Наконец, 31 июля я получил печатный приказ главноуправляющего, принесенный мне курьером из штаба, за что последний и получил приличную мзду.
Вот что прочел я в этом приказе от 30 июля 1848 года за № 138:
«Назначаются: губернские секретари:
Авилов – в Департамент Рассмотрения проектов и смет Главного Управления.
Достоевский, Шуберский, Дворжицкий и коллежский регистратор Васильев – все четверо в распоряжение Главного Управления Путей Сообщения и Публичных Зданий, с прикомандированием к Департаменту проектов и смет, впредь до нового образования Губернских Строительных и Дорожных Комиссий.
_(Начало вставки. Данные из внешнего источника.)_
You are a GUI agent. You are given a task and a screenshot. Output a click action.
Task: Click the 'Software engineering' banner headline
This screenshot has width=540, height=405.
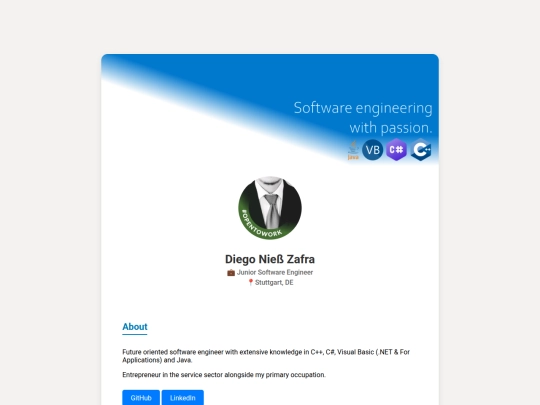pos(363,108)
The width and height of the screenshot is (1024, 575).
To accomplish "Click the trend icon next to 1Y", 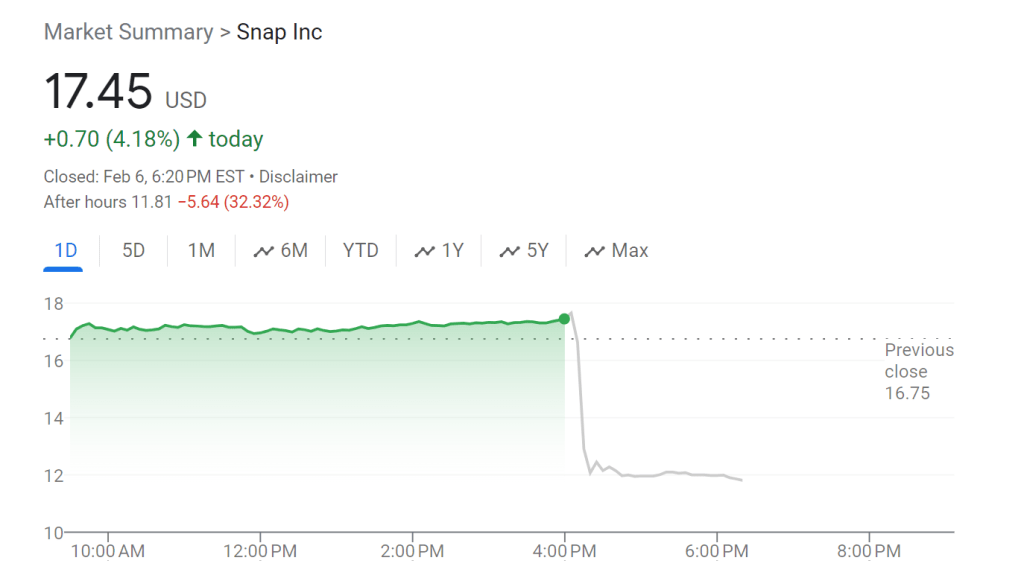I will [x=425, y=252].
Дмитревский и Карпов – в чертежную Правления I Округа Путей Сообщения.
Бетюцкий и Пешков – в чертежную Правления IV Округа Путей Сообщения.
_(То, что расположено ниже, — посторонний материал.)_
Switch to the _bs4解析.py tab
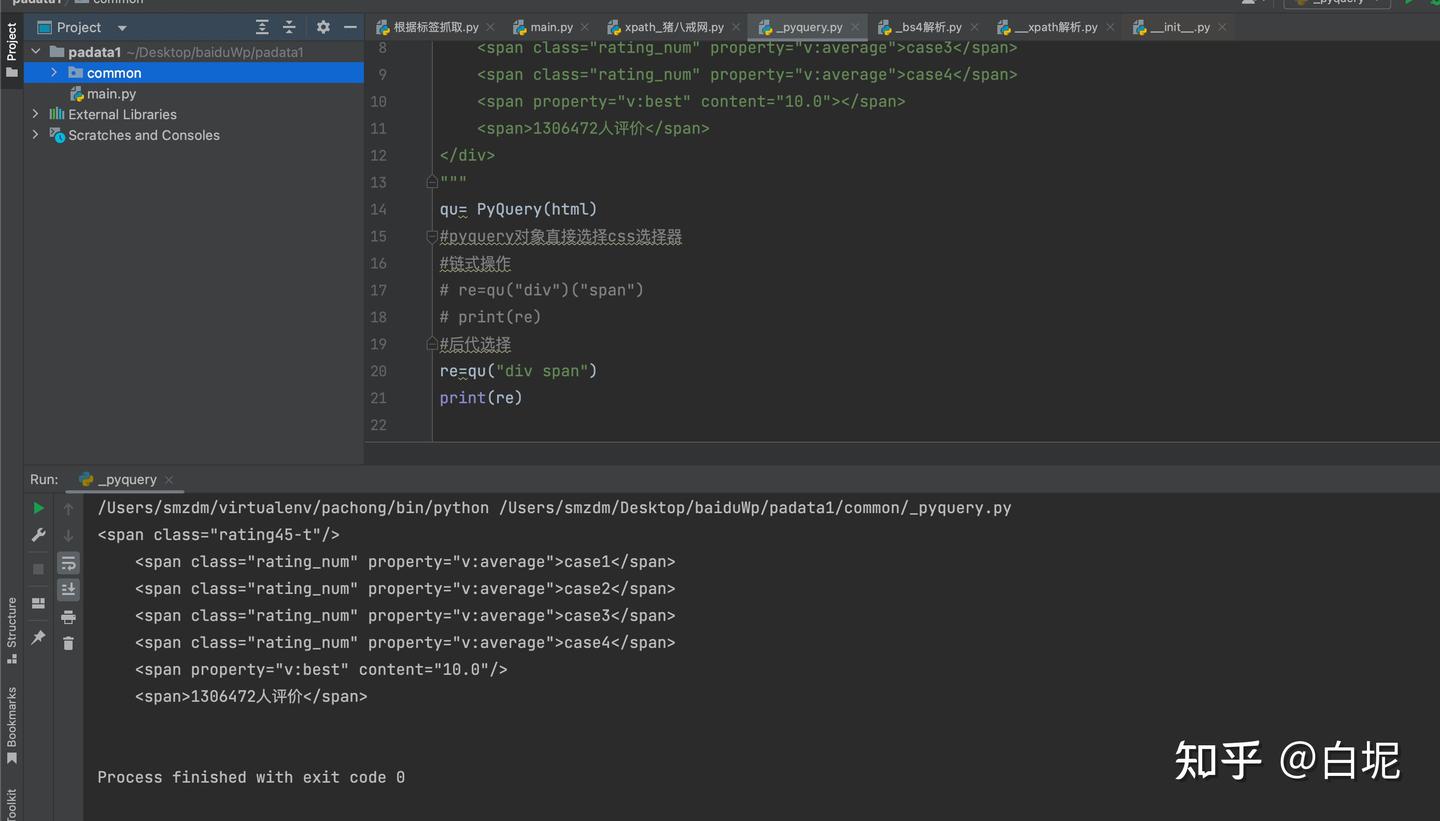The height and width of the screenshot is (821, 1440). click(x=921, y=27)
Повиц-Эпинг – в Лифляндскую губернскую Строительную Комиссию.
Маккерод-дю-Мень – в Нижегородскую Строит. Комиссию и Лаврентьев – в Саратовскую Строительную Комиссию». Вскоре по получении этого приказа мы были приведены к присяге в церкви строительного училище, а вслед затем мы все двенадцать были представлены директором строит. училища генералом Федором Карловичем Притвицем главноуправляющему путями сообщения, графу Клейнмихелю. Представление это прошло очень заурядно. Граф, разговаривая о чем-то с другими представлявшимися, не удостоил нас большим вниманием, кроме молчаливого поклона, которым мы и удовольствовались.
С этого мгновения порваны были, лично для меня, все отношения мои к строительному училищу, и я вступил на действительную государственную службу{75}.
КВАРТИРА ПЯТАЯ
ЖИЗНЬ И СЛУЖБА В ПЕТЕРБУРГЕ ПРИ ДЕПАРТАМЕНТЕ ПРОЕКТОВ И СМЕТ ДО НАЗНАЧЕНИЯ ГОРОДОВЫМ АРХИТЕКТОРОМ В Г. ЕЛИСАВЕТГРАД С АВГУСТА 1848 ГОДА ПО ОКТЯБРЬ 1849 ГОДА
Прежде чем приступлю к описанию обстановки своей жизни в Петербурге по выходе из училища, скажу несколько слов о своем товарище Авилове.
Руф Иванович Авилов, как видно из предыдущего, был моим товарищем по училищу с самого начала и до дня выпуска. Он был родом донской казак и хотя и был выпущен из училища с чином губернского секретаря, но сейчас же был переименован в соответствующий военный чин сотника. Сказав, что он был родом донской казак, я должен здесь отметить те мнения и, так сказать, то направление, которые существовали тогда между казаками: на вопрос, русский ли он? – он постоянно отвечал: «Нет, я не русский, а донской казак». Этот сепаратизм, по крайней мере тогда, был развит между казаками очень сильно. Русскими они как бы пренебрегали, называя их «Сипа́» {76}. Вспоминая теперь, почти через 50 лет, об этой личности, я не могу понять, как я мог так близко сойтись с таким человеком, как Р. И. Авилов. Он был очень хитрый, очень искательный, себялюбивый человек и притом эгоист до конца ногтей. Вероятно, лишь совместное сидение на классной скамье и шестилетнее сотрудничество в ученических успехах сблизили нас. А затем совместная жизнь на квартире скрепила это сближение; хотя, откровенно говоря, друзьями мы никогда не были, и с многими из своих товарищей я был более близок и откровенен, чем с Авиловым. Вот все, что могу сказать о нем теперь, о Руфе Ивановиче Авилове.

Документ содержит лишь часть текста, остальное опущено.